BREVE QUESITO 1:
Traduci in inglese il seguente periodo della sentenza n. 466: "nel giudizio di legittimità costituzionale dell'art. 8, primo comma, del d.P.R. 31 maggio 1974, n. 417 (Norme sullo stato giuridico del personale docente, direttivo ed ispettivo della scuola materna, elementare, secondaria ed artistica dello Stato); dell'art. 402, comma 4, del decreto legislativo 16 aprile 1994, n. 297 (Approvazione del testo unico delle disposizioni legislative vigenti in materia di istruzione, relative alle scuole di ogni ordine e grado) e dell'art. 2, primo comma, numero 2, ed ultimo comma del d.P.R. 10 gennaio 1957, n. 3 (Testo unico delle disposizioni concernenti lo statuto degli impiegati civili dello Stato), promosso con ordinanza emessa il 28 febbraio 1996 dal Tribunale amministrativo regionale della Sicilia, sezione staccata di Catania, sezione III^, sul ricorso proposto da Lo Piano Vincenzo n. q. contro il Ministero della pubblica istruzione ed altro, iscritta al n. 1235 del registro ordinanze 1996 e pubblicata nella Gazzetta Ufficiale della Repubblica n. 46, prima serie speciale, dell'anno 1996."

TESTO DEL DOCUMENTO:

════════

SENTENZA N.466
ANNO 1997
REPUBBLICA ITALIANA
IN NOME DEL POPOLO ITALIANO
LA CORTE COSTITUZIONALE
composta dai signori Giudici:
- Dott. Renato GRANATA, Presidente
- Prof. Giuliano VASSALLI
- Prof. Francesco GUIZZI
- Prof. Cesare MIRABELLI
- Prof. Fernando SANTOSUOSSO
- Avv. Massimo VARI
- Dott. Cesare RUPERTO
- Dott. Riccardo CHIEPPA
- Prof. Gustavo ZAGREBELSKY
- Prof. Valerio ONIDA
- Prof. Carlo MEZZANOTTE
- Avv. Fernanda CONTRI
- Prof. Guido NEPPI MODONA
- Prof. Piero Alberto CAPOTOSTI
- Prof. Annibale MARINI
ha pronunciato la seguente
SENTENZA
nel giudizio di legittimità costituzionale dell'art. 8, primo comma, del d.P.R. 31 maggio 1974, n. 417 (Norme sullo stato giuridico del personale docente, direttivo ed ispettivo della scuola materna, elementare, secondaria ed artistica dello Stato); dell'art. 402, comma 4, del decreto legislativo 16 aprile 1994, n. 297 (Approvazione del testo unico delle disposizioni legislative vigenti in materia di istruzione, relative alle scuole di ogni ordine e grado) e dell'art. 2, primo comma, numero 2, ed ultimo comma del d.P.R. 10 gennaio 1957, n. 3 (Testo unico delle disposizioni concernenti lo statuto degli impiegati civili dello Stato), promosso con ordinanza emessa il 28 febbraio 1996 dal Tribunale amministrativo regionale della Sicilia, sezione staccata di Catania, sezione III^, sul ricorso proposto da Lo Piano Vincenzo n. q. contro il Ministero della pubblica istruzione ed altro, iscritta al n. 1235 del registro ordinanze 1996 e pubblicata nella Gazzetta Ufficiale della Repubblica n. 46, prima serie speciale, dell'anno 1996.

════════

Dati sulle coordinate degli elementi:
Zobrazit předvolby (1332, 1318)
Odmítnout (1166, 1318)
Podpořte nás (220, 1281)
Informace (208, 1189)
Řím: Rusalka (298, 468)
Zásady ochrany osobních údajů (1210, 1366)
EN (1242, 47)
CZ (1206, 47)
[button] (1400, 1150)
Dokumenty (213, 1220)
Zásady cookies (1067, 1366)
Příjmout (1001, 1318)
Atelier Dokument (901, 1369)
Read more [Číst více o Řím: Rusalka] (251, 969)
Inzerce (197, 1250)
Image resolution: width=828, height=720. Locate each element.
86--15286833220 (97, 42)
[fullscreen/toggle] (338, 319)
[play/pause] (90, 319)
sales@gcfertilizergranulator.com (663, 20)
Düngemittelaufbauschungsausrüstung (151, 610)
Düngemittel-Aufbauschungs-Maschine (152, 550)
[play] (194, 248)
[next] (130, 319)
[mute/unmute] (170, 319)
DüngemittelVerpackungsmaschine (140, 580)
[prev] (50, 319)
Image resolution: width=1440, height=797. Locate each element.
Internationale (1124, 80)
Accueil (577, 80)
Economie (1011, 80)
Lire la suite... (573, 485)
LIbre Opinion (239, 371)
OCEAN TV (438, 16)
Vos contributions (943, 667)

════════

BREVE QUESITO 2:
Disponi come lista JSON di stringhe le righe dei dati dell'esercizio, una stringa per riga, da quella che contiene "CZ (1206, 47)" giù fino a quella che contiene "Düngemittelaufbauschungsausrüstung (151, 610)", entrambe incluse. Ometti le righe vuote.

RISPOSTA CORRETTA 1:
in the proceedings on the constitutional legitimacy of Article 8, first paragraph, of Presidential Decree No. 417 of 31 May 1974 (Rules on the legal status of teaching, managerial and inspection staff of State nursery, primary, secondary and art schools); of Article 402, paragraph 4, of Legislative Decree No. 297 of 16 April 1994 (Approval of the consolidated text of the legislative provisions in force on education, relating to schools of every type and level) and of Article 2, first paragraph, number 2, and last paragraph of Presidential Decree No. 3 of 10 January 1957 (Consolidated text of the provisions concerning the statute of civil employees of the State), initiated by an order issued on 28 February 1996 by the Regional Administrative Court of Sicily, detached section of Catania, Section III, on the appeal brought by Lo Piano Vincenzo n. q. against the Ministry of Public Education and another, entered as No. 1235 in the 1996 register of orders and published in the Official Gazette of the Republic No. 46, first special series, of 1996.

RISPOSTA CORRETTA 2:
[
  "CZ (1206, 47)",
  "[button] (1400, 1150)",
  "Dokumenty (213, 1220)",
  "Zásady cookies (1067, 1366)",
  "Příjmout (1001, 1318)",
  "Atelier Dokument (901, 1369)",
  "Read more [Číst více o Řím: Rusalka] (251, 969)",
  "Inzerce (197, 1250)",
  "Image resolution: width=828, height=720. Locate each element.",
  "86--15286833220 (97, 42)",
  "[fullscreen/toggle] (338, 319)",
  "[play/pause] (90, 319)",
  "sales@gcfertilizergranulator.com (663, 20)",
  "Düngemittelaufbauschungsausrüstung (151, 610)"
]